My younger sister is getting married this autumn. I am a lesbian, living with my partner. We have been together for a decade. My sister and my parents know my partner well but no one else in the family knows that I am a lesbian. My parents hadn’t accepted our relationship until last Christmas when they invited us for New Year’s Day dinner. I was hoping my sister would invite us both to the wedding but she didn’t – only me. My parents explained that they don’t want a scandal at the wedding and that it’s not a good place to come out as it is my sister’s special day and I will spoil it.
I suggested telling the family that I am a lesbian before the wedding, but they said that will still destroy the wedding (my family is quite conservative and there might be a lot of nasty comments). Later when I spoke to my sister about it she was very angry that I have even mentioned the subject, telling me that this is her day and that the family will be shocked. The conversation was very unpleasant and she hung up on me.
I am quite angry with my sister and I don’t know if I should go to her wedding reception. Also, she asked me to be her witness – should I decline? I am in my early 30s and pretty tired of pretending I’m single and attending family functions alone. I would be very grateful for your advice.
I have a golden rule about weddings: the bride and groom have the absolute right to invite whom they wish and impose whatever sanctions they wish (eg no children, all guests to be dressed in orange, etc). But guests have the absolute right to decline invitations. So, obviously you can choose not to go. But I think that would be a shame. Presumably, you get on with your sister and it would be nice to share her day.
You’ve been with your partner for 10 years and yet you’ve told no one else in the wider family that you’re a lesbian, and I wonder why. Have you chosen not to say something? Has this been imposed on you? If so, why have you chosen to keep it quiet?
Because whatever reasons you have, these are either still relevant (if they ever were) or else you can wait just a bit longer.
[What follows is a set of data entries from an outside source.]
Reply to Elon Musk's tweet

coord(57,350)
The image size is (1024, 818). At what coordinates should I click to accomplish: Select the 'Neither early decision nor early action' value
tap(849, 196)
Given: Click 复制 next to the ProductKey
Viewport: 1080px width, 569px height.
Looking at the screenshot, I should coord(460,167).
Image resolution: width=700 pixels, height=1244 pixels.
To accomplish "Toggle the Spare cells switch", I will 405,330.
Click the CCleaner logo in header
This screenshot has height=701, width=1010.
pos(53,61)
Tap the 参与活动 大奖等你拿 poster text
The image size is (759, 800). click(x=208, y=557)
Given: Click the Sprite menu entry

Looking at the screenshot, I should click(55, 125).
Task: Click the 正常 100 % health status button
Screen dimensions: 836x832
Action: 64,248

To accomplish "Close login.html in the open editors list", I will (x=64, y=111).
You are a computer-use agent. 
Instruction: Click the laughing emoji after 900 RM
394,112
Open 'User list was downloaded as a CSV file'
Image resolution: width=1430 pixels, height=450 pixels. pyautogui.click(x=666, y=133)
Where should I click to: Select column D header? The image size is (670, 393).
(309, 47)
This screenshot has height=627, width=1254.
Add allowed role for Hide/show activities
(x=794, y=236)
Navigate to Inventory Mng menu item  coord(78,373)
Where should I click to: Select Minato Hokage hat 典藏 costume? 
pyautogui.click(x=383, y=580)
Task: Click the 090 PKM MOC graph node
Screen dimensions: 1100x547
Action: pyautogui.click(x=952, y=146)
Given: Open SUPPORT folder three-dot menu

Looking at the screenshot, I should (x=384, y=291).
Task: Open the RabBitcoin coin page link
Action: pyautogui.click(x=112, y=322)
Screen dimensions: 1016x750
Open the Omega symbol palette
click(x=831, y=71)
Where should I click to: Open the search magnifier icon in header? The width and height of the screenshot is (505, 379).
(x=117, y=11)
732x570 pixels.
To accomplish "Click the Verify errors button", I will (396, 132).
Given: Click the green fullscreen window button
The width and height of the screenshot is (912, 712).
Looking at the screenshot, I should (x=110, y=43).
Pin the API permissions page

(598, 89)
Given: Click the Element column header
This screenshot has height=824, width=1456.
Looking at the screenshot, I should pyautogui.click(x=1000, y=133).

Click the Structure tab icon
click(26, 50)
I get how utterly annoying it is to not have your partner (of whatever sex) invited to a huge family function. It’s not fair is it? I’d love it if we lived in a world where sexuality wasn’t contentious. But, as you see, that’s not the reality.
If this sounds harsh, I really don’t intend it to be, but I think you need to work out what’s really bugging you because I want you to get the result you want and not come out as the bad person, which you risk doing if you handle this with a hot head.
Sure, it’s pretty crap that for 10 years you’ve not been able to be yourself or have your partner included at family occasions. It’d be great if you could have sorted this out before (as a family, not just you). It looks like your family is getting their heads round the idea, viz you and your partner being invited round for dinner at New Year. Great, that’s progress. Let’s work on that and not go backwards.
I think that of course you should go to the wedding and the reception and be a witness. Have fun and be yourself when you are there. Don’t deny who you are but don’t purposely take the attention away from your sister either – that’s just good manners.
After the wedding is the time to sit down and say to everyone, “This is who I am and I would like my partner to be included in family events, just like your partners are.” Then you decide on the course of action.
I do wonder how your sister and you got on before? You said your parents didn’t accept your relationship, but it sounds like your sister did? I think it would be unfair to take this out on your sister if that is so. If there is any other resentment there, perhaps you need to have a look at it and make sure you tackle the right issue. I’m wondering if a little bit of you isn’t angry at yourself for not having come out to the family before.
When your sister’s wedding is done and dusted and you have, hopefully, had a great time, perhaps you might like to plan your own party (party, not necessarily a wedding) to introduce your partner to the family? Then, it’s your rules.
This column first appeared in The Guardian Family section, on 11 July 2014.